The difference between molecules and materials: Reassessing the role of exact conditions in density functional theory
Ryan Pederson, Kieron Burke

TL;DR
This paper reevaluates the importance of exact conditions in density functional theory, highlighting that many empirical approximations satisfy these conditions for realistic densities, and discusses their role in developing better functionals.
Contribution
It distinguishes necessary versus sufficient conditions and explores how empirical and non-empirical approximations relate to these conditions in DFT.
Findings
Many empirical approximations satisfy multiple exact conditions for realistic densities.
Non-empirical approximations satisfy more conditions than those explicitly enforced.

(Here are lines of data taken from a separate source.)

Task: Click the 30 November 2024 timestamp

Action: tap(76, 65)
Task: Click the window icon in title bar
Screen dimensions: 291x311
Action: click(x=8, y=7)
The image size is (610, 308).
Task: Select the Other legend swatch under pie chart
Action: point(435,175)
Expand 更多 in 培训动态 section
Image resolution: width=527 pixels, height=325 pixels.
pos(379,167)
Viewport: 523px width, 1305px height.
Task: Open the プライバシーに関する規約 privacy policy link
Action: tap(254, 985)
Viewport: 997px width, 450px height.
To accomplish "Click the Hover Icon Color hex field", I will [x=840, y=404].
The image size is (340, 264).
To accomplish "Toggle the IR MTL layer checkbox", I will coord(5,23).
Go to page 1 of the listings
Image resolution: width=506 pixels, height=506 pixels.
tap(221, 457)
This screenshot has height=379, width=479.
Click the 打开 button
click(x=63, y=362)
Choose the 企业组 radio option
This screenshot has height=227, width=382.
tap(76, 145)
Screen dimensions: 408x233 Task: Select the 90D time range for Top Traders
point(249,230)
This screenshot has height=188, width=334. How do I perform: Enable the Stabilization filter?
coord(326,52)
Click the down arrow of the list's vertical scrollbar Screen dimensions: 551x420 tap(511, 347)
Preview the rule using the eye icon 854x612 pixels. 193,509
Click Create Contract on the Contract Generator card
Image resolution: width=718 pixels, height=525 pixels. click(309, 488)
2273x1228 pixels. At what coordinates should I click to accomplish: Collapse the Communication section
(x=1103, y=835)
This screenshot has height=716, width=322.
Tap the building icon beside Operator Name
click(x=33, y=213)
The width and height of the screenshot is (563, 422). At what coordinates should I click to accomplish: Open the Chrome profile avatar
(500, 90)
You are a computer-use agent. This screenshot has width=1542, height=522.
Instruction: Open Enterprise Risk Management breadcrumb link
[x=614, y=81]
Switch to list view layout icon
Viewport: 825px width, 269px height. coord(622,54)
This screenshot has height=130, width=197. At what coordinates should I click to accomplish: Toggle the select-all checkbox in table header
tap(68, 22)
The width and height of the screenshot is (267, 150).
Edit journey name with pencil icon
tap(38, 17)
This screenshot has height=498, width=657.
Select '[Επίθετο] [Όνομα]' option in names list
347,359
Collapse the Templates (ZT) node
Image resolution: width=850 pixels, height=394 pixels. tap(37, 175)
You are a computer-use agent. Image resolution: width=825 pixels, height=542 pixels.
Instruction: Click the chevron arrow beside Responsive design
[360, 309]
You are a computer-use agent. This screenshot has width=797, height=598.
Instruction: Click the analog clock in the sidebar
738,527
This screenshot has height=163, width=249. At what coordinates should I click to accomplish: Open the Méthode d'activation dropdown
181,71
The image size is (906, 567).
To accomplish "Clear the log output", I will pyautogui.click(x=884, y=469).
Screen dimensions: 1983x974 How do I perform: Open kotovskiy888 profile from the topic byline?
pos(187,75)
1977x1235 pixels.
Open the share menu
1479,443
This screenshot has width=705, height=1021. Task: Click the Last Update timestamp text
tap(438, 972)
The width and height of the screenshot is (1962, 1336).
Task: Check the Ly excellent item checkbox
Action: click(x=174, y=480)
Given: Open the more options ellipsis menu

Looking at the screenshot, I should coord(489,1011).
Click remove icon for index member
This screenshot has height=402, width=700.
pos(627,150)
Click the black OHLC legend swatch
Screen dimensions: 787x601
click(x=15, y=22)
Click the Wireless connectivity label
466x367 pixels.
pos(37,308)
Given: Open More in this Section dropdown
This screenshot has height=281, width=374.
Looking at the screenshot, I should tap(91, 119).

Revives obscure exact conditions and clarifies their role in functional development.
Abstract
Exact conditions have long been used to guide the construction of density functional approximations. But hundreds of empirical-based approximations tailored for chemistry are in use, many of which neglect these conditions in their design. We analyze well-known conditions and revive several obscure ones. Two crucial distinctions are drawn: that between necessary and sufficient conditions, and between all electronic densities and the subset of realistic Coulombic ground states. Simple search algorithms find that many empirical approximations satisfy many exact conditions for realistic densities and non-empirical approximations satisfy even more conditions than those enforced in their construction. The role of exact conditions in developing approximations is revisited.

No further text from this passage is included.